Il y a deux grands moyens pour exercer une profonde influence sur les hommes: la puissance ou la bonté. Garibaldi n’a ni titres, ni décorations, ni largesses à distribuer à ses soldats; il ne leur promet au contraire que des peines, des souffrances, des privations qu’il partage avec eux; il n’a pas d’autre costume que leur chemise rouge, il n’a pas d’autre habitation que leur tente, il se contente de leur nourriture; c’est un volontaire et rien de plus; il ne combat ni pour le pouvoir, ni pour la gloire, ni pour la conquête, mais pour l’accomplissement d’une mission: la libération et la régénération de l’Italie.

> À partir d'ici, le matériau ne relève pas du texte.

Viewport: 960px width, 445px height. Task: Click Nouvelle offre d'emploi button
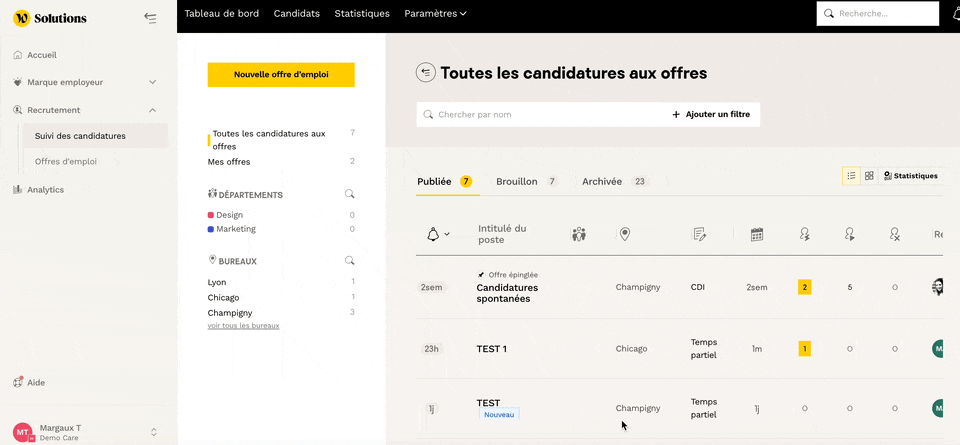[x=281, y=74]
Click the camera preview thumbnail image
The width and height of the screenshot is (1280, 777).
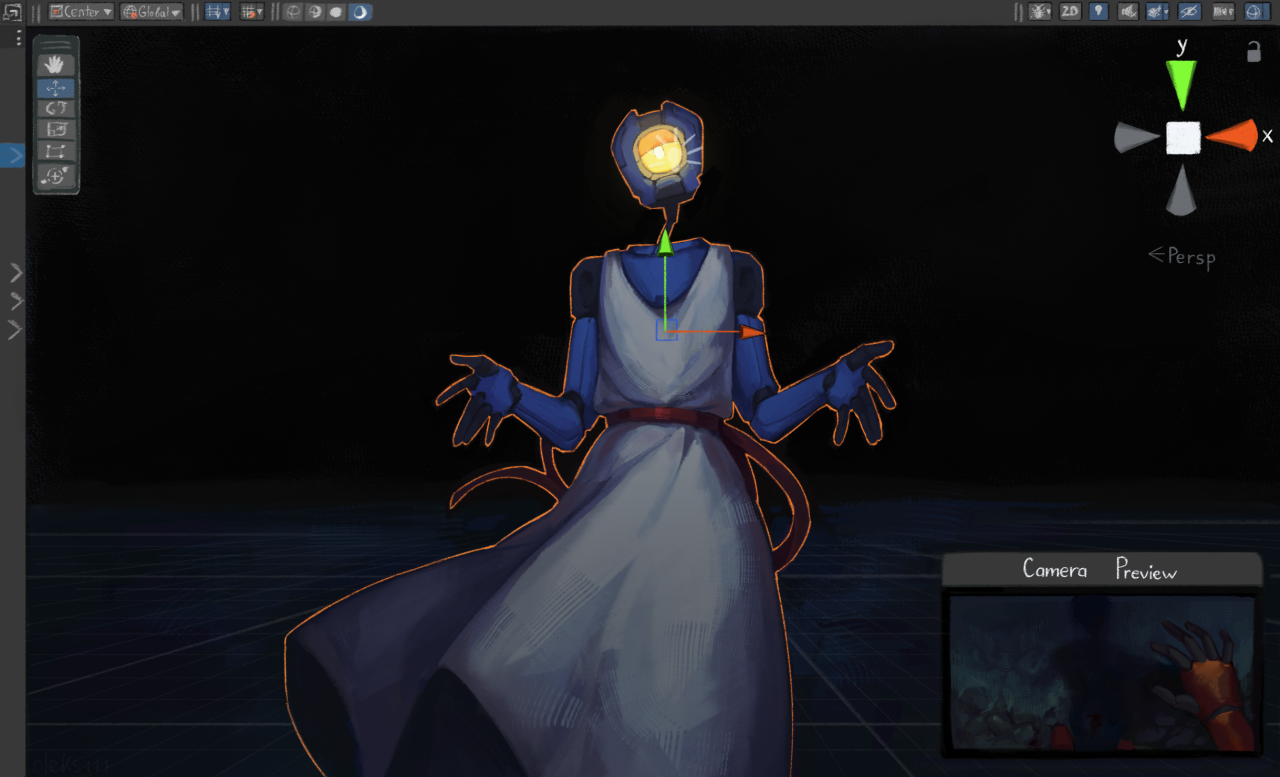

Depuis la fin du moyen âge on n’avait plus vu surgir de ces grandes popularités où s’incarnent tous les instincts d’une nation; on les croyait même devenues impossibles.

On s’est demandé quelquefois si Garibaldi avait vraiment le génie militaire. Nous ignorons ce que peuvent en penser les pédants de l’art de la guerre, mais si celui qui crée une armée nombreuse, sobre, infatigable, dévouée, qui marche à son but par les moyens les plus rapides et qui l’atteint n’est pas un grand général, nous avouons ne pas comprendre en quoi consiste ce titre.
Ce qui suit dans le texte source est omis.